Copy the lines of the listing from the line with "This screenshot has width=640, height=360." to the line with "click(x=452, y=90)", both included, and leave the requests unchanged. In the answers, add -22 to every coordinate.
Begin
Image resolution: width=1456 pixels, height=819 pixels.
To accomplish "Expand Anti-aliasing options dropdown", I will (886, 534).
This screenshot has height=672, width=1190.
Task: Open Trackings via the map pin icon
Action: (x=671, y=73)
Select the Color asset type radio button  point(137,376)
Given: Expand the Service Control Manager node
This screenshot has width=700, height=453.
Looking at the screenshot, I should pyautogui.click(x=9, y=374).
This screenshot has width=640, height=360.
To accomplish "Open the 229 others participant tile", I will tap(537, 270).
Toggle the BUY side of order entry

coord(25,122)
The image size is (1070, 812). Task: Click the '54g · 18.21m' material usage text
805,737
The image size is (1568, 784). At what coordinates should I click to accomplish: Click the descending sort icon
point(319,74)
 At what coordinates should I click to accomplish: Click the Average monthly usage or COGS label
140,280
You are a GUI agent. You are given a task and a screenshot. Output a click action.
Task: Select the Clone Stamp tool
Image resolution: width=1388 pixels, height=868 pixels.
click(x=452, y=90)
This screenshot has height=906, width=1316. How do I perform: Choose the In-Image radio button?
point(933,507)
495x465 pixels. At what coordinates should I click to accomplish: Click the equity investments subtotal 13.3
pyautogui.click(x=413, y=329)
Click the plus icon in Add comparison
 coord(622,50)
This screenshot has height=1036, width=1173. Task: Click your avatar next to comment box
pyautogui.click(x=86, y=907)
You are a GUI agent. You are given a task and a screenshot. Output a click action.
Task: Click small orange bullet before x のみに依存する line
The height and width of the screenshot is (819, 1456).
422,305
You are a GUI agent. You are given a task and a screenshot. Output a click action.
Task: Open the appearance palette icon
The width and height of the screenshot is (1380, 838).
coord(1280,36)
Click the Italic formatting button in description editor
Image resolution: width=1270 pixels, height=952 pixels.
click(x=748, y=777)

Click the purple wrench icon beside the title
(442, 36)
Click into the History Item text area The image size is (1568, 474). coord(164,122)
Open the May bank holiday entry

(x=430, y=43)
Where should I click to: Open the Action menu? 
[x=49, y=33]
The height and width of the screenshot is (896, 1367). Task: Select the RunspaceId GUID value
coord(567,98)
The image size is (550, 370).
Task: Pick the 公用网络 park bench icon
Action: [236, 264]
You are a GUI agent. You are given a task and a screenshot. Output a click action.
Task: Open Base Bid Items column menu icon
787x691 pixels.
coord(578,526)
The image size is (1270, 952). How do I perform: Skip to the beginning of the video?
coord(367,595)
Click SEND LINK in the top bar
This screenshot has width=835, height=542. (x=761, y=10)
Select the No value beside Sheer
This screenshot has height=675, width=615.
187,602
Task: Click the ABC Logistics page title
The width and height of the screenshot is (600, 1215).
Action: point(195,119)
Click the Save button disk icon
End
▶ _OUTPUT OF THE EXERCISE_
This screenshot has width=640, height=360.
To accomplish "Open the 229 others participant tile", I will tap(515, 248).
Toggle the BUY side of order entry

coord(3,100)
The image size is (1070, 812). Task: Click the '54g · 18.21m' material usage text
783,715
The image size is (1568, 784). At what coordinates should I click to accomplish: Click the descending sort icon
point(297,52)
 At what coordinates should I click to accomplish: Click the Average monthly usage or COGS label
118,258
You are a GUI agent. You are given a task and a screenshot. Output a click action.
Task: Select the Clone Stamp tool
Image resolution: width=1388 pixels, height=868 pixels.
click(x=430, y=68)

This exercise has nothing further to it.